Question

I'm currently developing an app that uses a ViewPager, the problem is that the way I'm doing it makes it extremely slow to start and takes up tonnes of memory.

I'm implementing the pageradapter like so:

        public MyPagerAdapter(Context context) {
        views = new ArrayList<RelativeLayout>();
        views.add(new SliderLayout(context, "slide 8"));
        views.add(new SliderLayout(context, "slide 1"));
        views.add(new SliderLayout(context, "slide 2"));
        views.add(new SliderLayout(context, "slide 3"));
        views.add(new SliderLayout(context, "slide 4"));
        views.add(new SliderLayout(context, "slide 5"));
        views.add(new SliderLayout(context, "slide 6"));
        views.add(new SliderLayout(context, "slide 7"));
        views.add(new SliderLayout(context, "slide 8"));
        views.add(new SliderLayout(context, "Slide 1"));
    }

All the layoutobjects contain a FrameLayout with a textView and a panel that contains a webview with local html. All the layouts have unique content, that is loaded and inflated when the SliderLayout class is instantiated.

I also attempted to add views on the fly in the instantiateItem method, but that just makes the scrolling more dodgy and will give an OutOfMemory fatal exception if I scroll too fast.

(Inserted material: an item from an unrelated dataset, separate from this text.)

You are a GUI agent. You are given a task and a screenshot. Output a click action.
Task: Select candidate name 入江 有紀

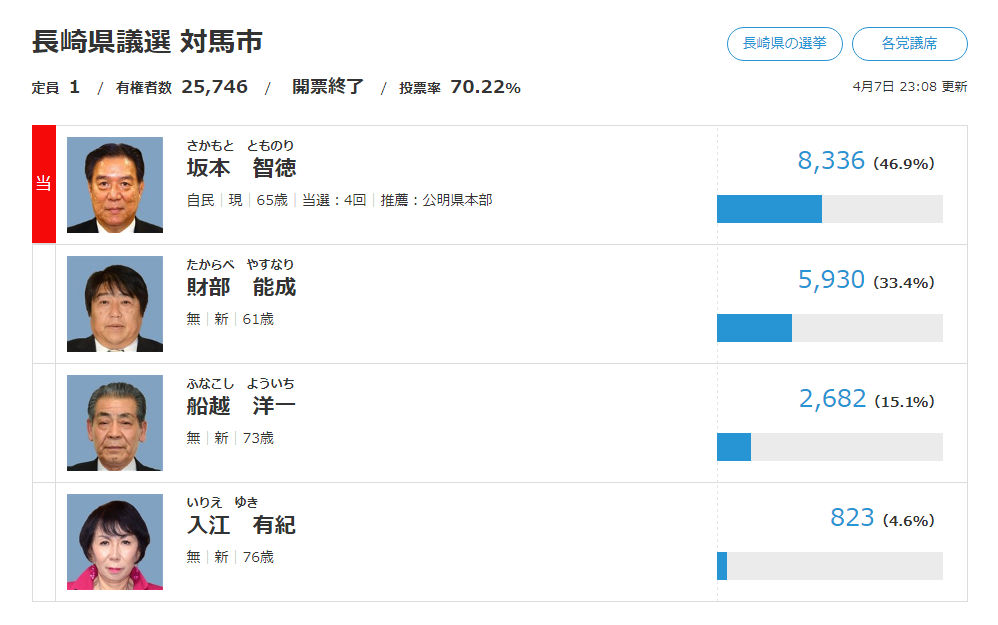[x=241, y=525]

So my question is, what is the best way to implement a ViewPager that contains several unique views (but based on the same layout), so it doesn't consume so much memory and starts quicker?

Was it helpful?

Solution

You must attach your views to pager in instantiateItem() (like you do it in regular adapter's getView() method). In this case ViewPager takes care about memory management. Take a look into demo project in CompatibilityPackage. Actually you can have thousands of pages without any lags.

@Override
public Object instantiateItem(View collection, int position) {
    View v = layoutInflater.inflate(...);
    ...
    ((ViewPager) collection).addView(v,0);
    return tv;
}

@Override
public void destroyItem(View collection, int position, Object view) {
    ((ViewPager) collection).removeView((TextView) view);
}

OTHER TIPS

hm, my idea is to catch the event "onPageChanged()" in the ViewPager and set the webview after the page has changed - or, to preload as example a page so you have the "scroll effect": you do the following:

as example, you have a count of 10 pages. if your viewpager is at page 0, then you instanciate and load the pages 0,1,2. if your viewpager is at screen 4, then you remove the webviews at positions 0,1 and 7,8,9...

in this way you dont need all instances of webviews (webkit consumes a lot of memory) and have some more memory.